La imagen me obligaba a tropezar cuando me dirigía al baño y las mozas me vieron pasar con la mirada desenclavada; perdieron todo interés por mi en el lapso mínimo de quince pasos. Por otro lado mi chica esperaba el retorno de su Odiseo como una Penélope sobre una costa a la que me parecía no llegaría jamás. 
El hecho de volver y sentarme no significó estar ahí; volvimos a algún tema que había quedado pendiente antes de irme pero yo seguía absorto,  me era imposible lidiar con lo que estaba pasando, ¡Mi mojo! ¿¡Donde está mi mojo!? gritaban mis entrañas al tiempo que intentaban regurgitar los palmitos deglutidos, esos mismo que luego quedarían estancados durante días en mis tripas, disfrutando como en un all inclusive con yacuzzi de jugos gastricos y masajes intestinales. Ya estaba camino al guardarrail a toda velocidad cuando manotié la última tajada de pizza y la comí sin premura, sin ganas, con la boca abierta; estaba knock-out y veía acercarse el gancho que daría el toque de gracia.

Fue sólo un reflejo; me levanté, la besé y me fui sin dar explicaciones. Caminando hacia la salida dirigí de reojo una mirada a donde estaban las mozas, que se reían y me miraban como a un impostor, un descarado que casi las engaña; uno que dejaba palmitos secos y bordes de masa como restos de su última cena como el galán que fue. Me prometí pasar una temporada recluido al resguardo del hermetismo, como un alquimista en busca de la fórmula con la que logre recuperar su mojo perdido...
Una vez afuera la noche se presentaba fría y cerrada, imágenes de iglesias góticas y palacios poco iluminados.

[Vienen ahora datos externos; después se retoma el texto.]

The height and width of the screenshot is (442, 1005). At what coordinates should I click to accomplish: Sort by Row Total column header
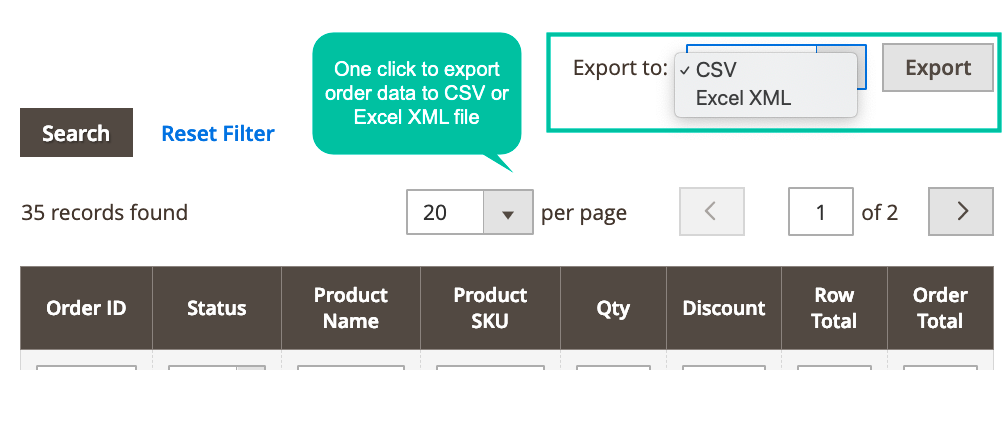click(834, 308)
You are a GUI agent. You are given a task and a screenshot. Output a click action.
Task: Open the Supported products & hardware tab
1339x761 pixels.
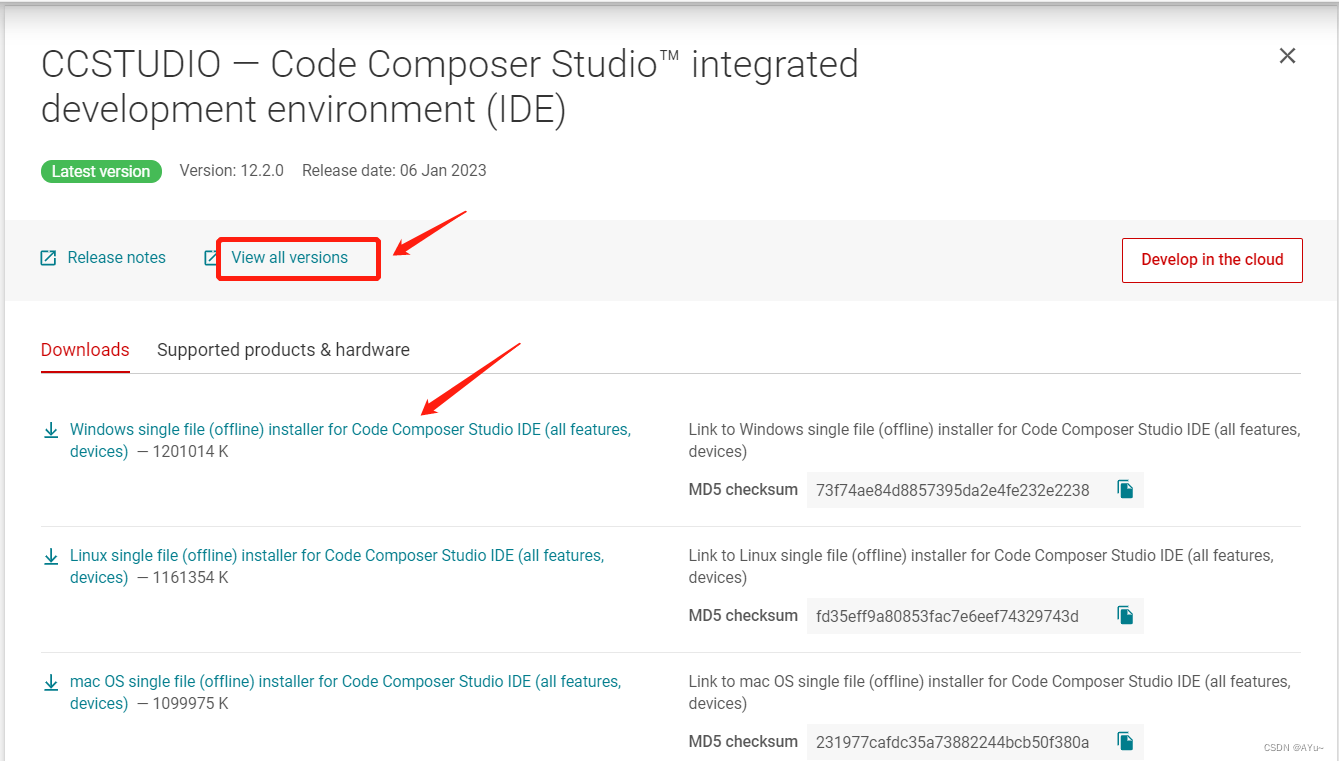283,350
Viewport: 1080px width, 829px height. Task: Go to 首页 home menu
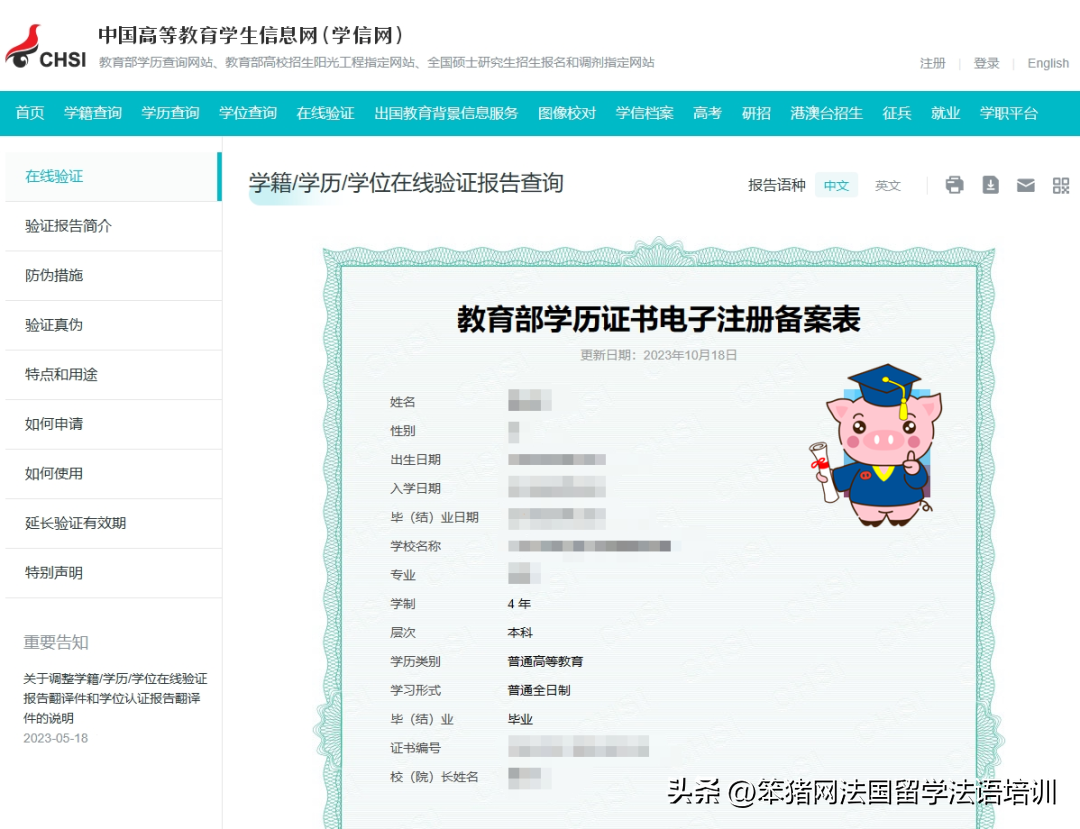coord(30,113)
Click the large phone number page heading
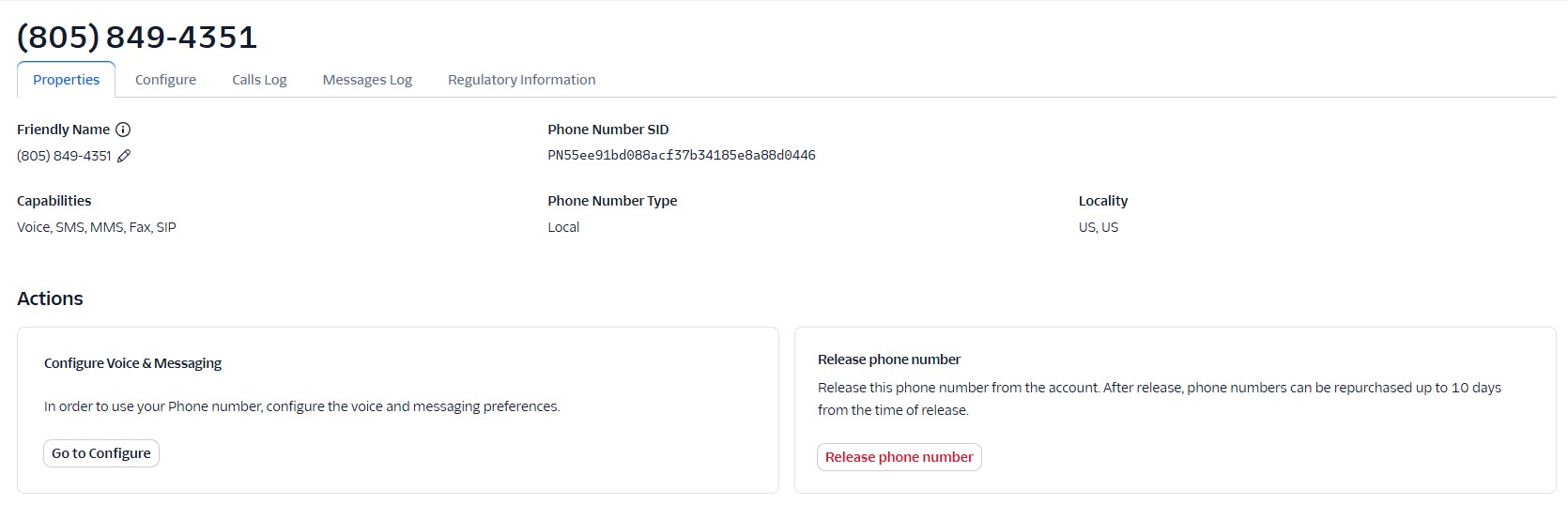Image resolution: width=1568 pixels, height=505 pixels. pos(137,38)
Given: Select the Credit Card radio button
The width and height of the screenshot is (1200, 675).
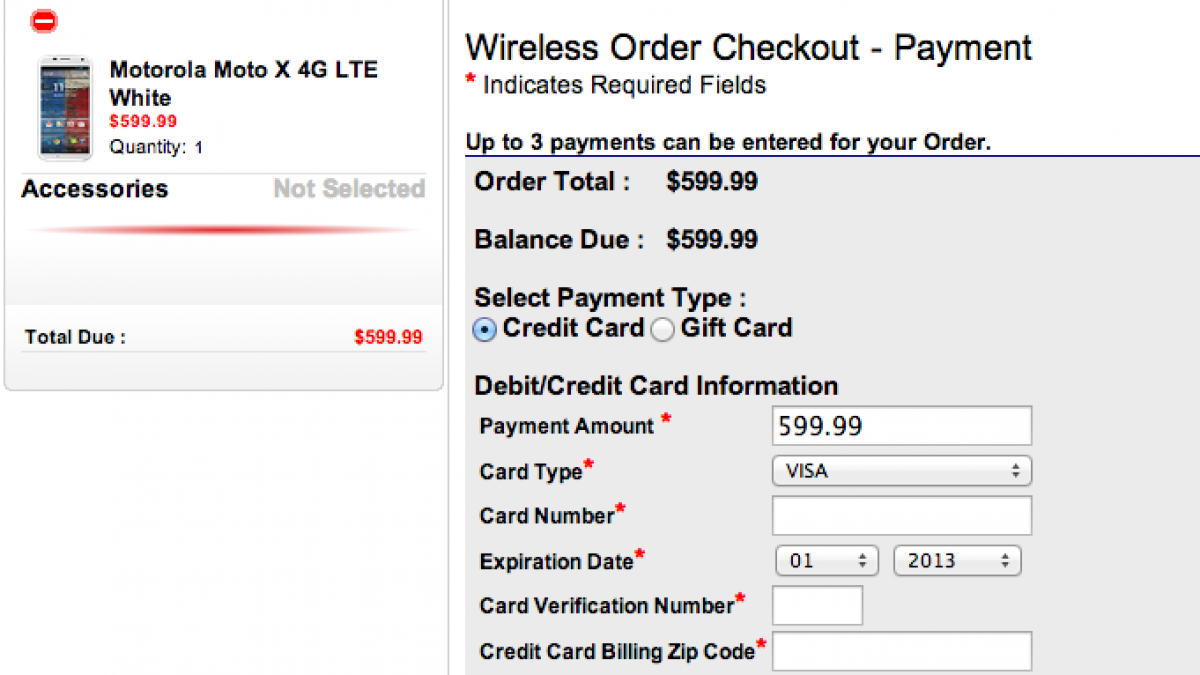Looking at the screenshot, I should [x=484, y=330].
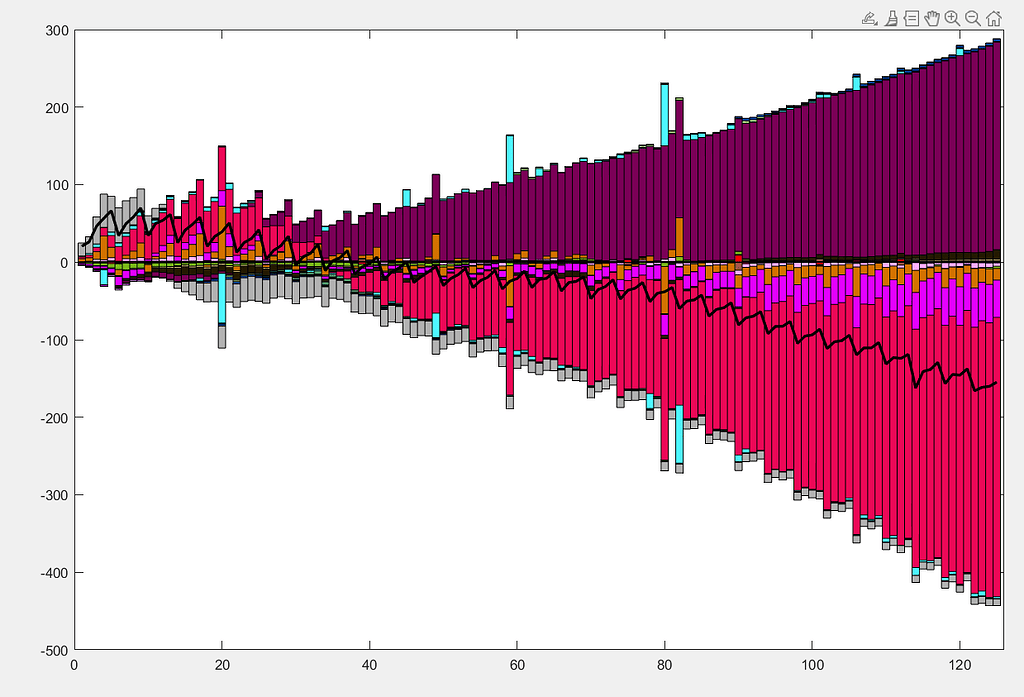Screen dimensions: 1024x697
Task: Activate the data Brush tool
Action: (x=891, y=17)
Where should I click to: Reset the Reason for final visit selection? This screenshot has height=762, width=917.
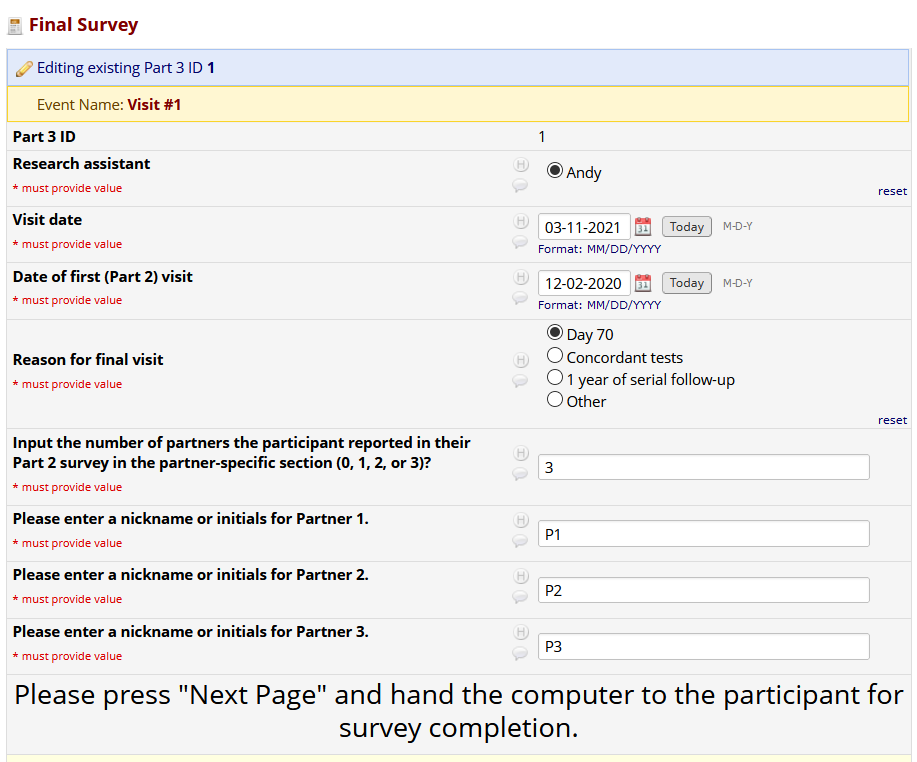point(892,420)
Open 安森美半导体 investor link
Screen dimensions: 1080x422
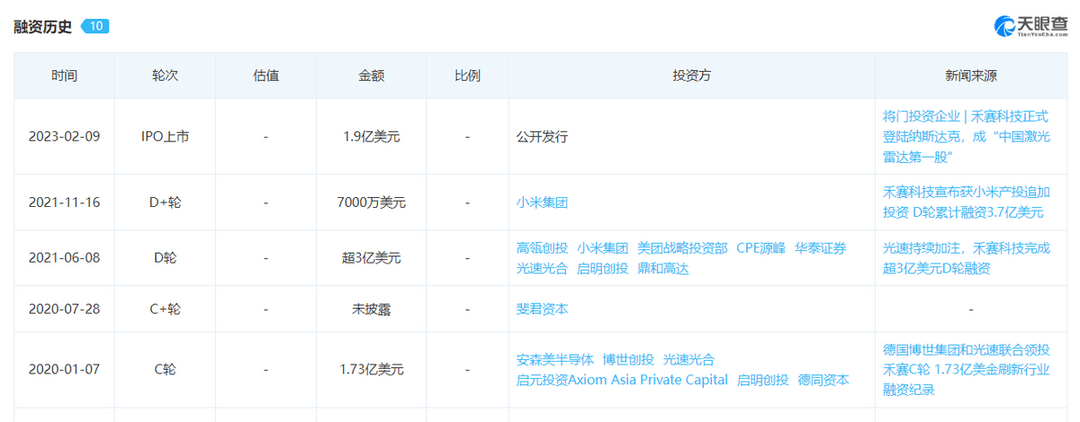(x=554, y=359)
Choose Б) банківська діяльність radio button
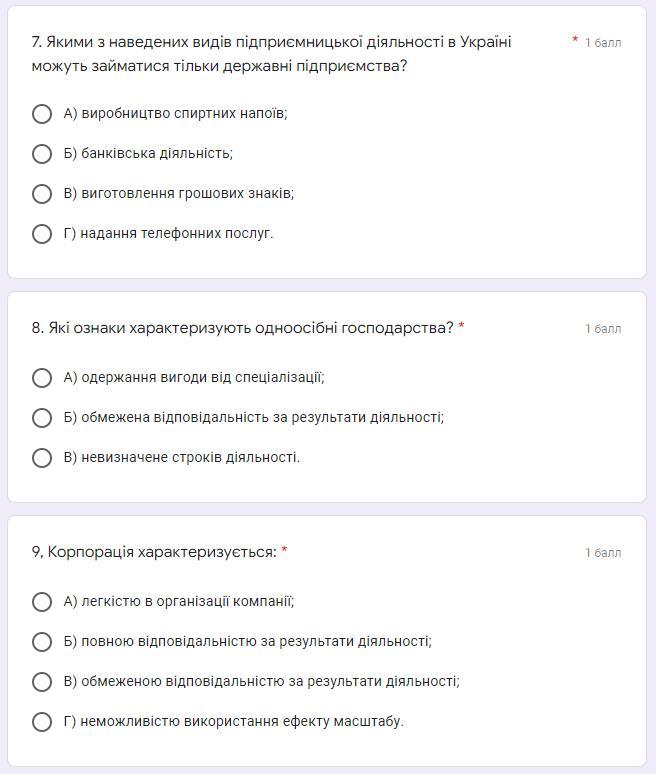The width and height of the screenshot is (656, 774). point(42,154)
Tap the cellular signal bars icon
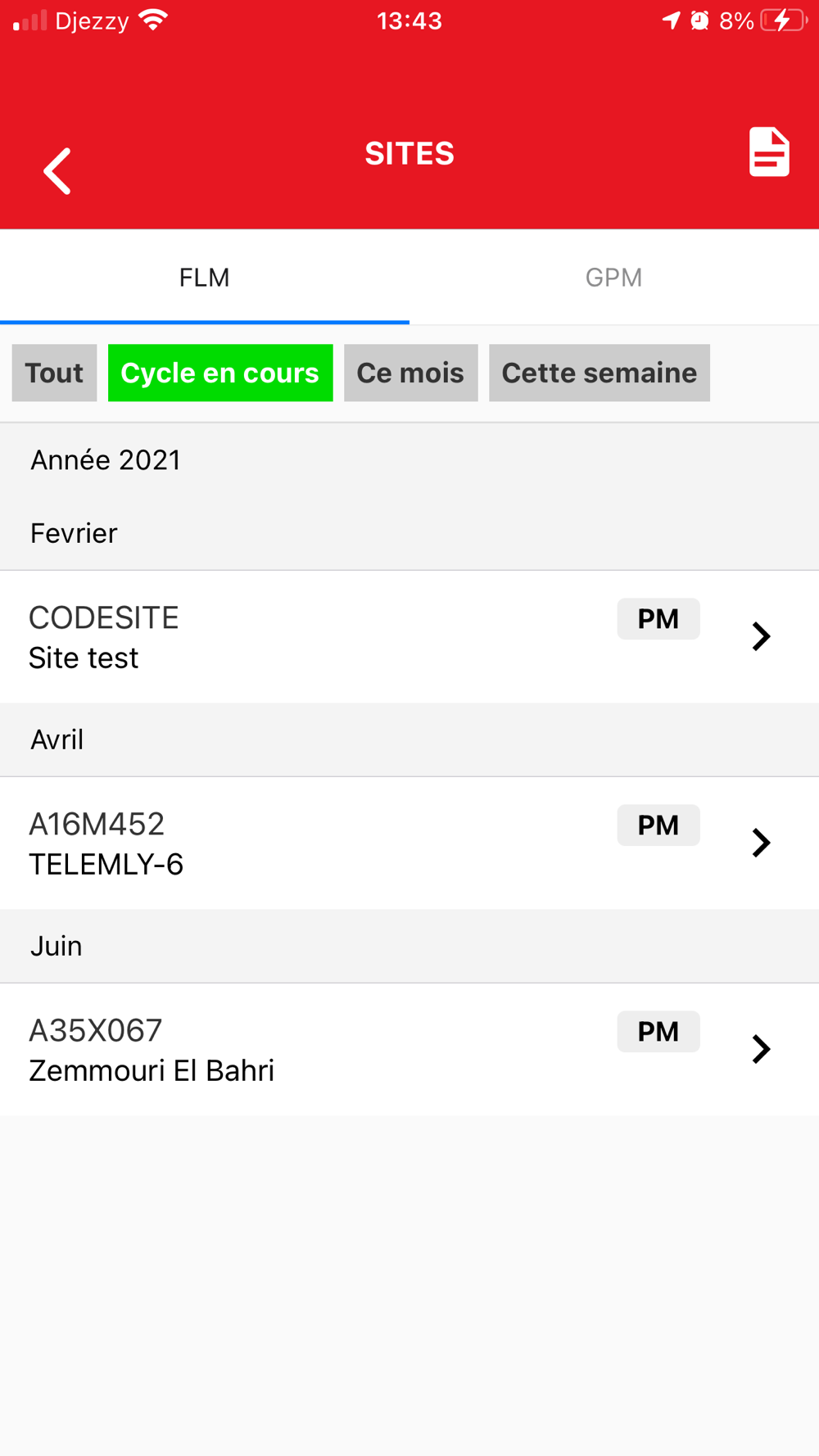819x1456 pixels. click(30, 20)
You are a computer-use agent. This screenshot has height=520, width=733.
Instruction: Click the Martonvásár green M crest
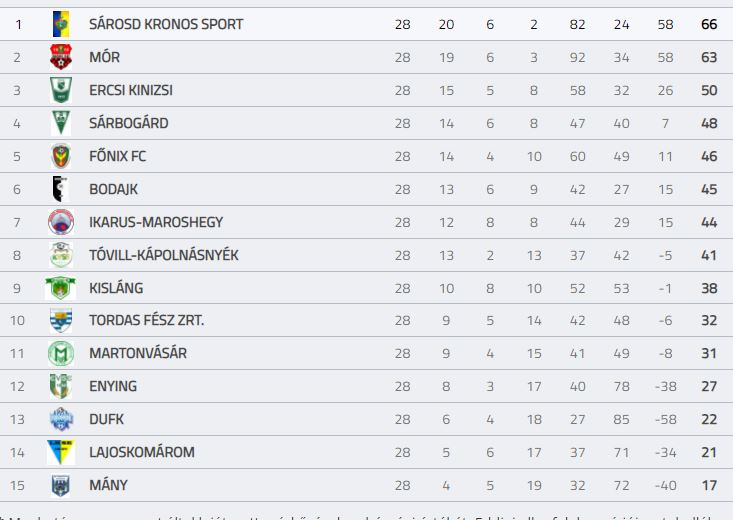(x=61, y=353)
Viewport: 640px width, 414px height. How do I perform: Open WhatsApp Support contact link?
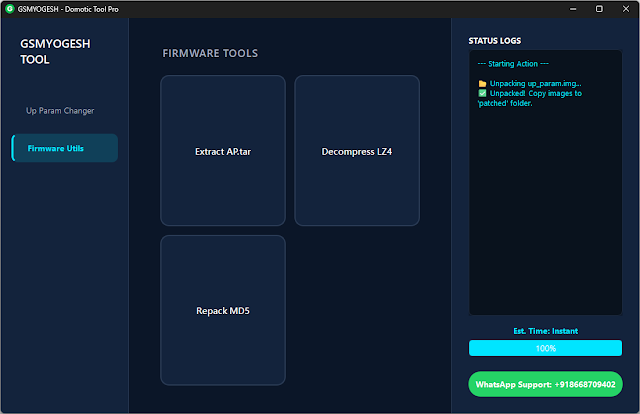(545, 384)
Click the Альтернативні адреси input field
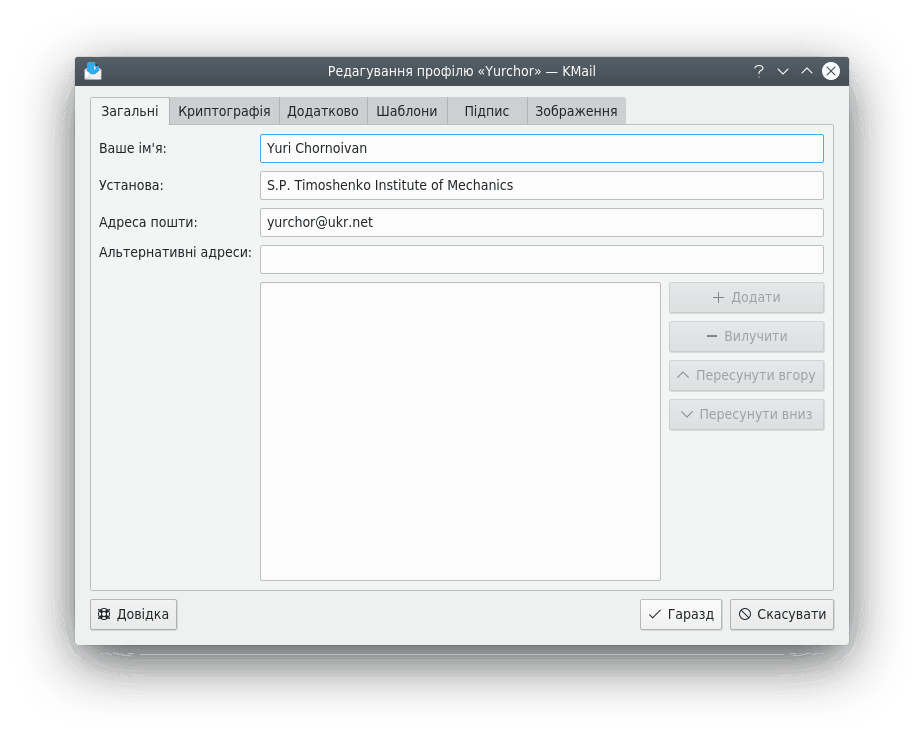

Paré a comer una empanada como para tener algo qué hacer y dejar de pensar mientras caminaba, pero claro, tuve que pagar por mi comida y eso me hizo imaginar dos sillas, una vacía; dos vasos, ambos vacíos; una tabla de madera y sobre ella restos de queso y salsa golf, palmitos que irán a la basura; una moza acercándose con un papel lleno de números que seguramente, sumados todos, alcanzarían las tres cifras y una doncella en apuros abandonada por su galán, una que debería de pagar la negligencia de esa especie de desconcertado embaucador que camina con paciencia su destierro.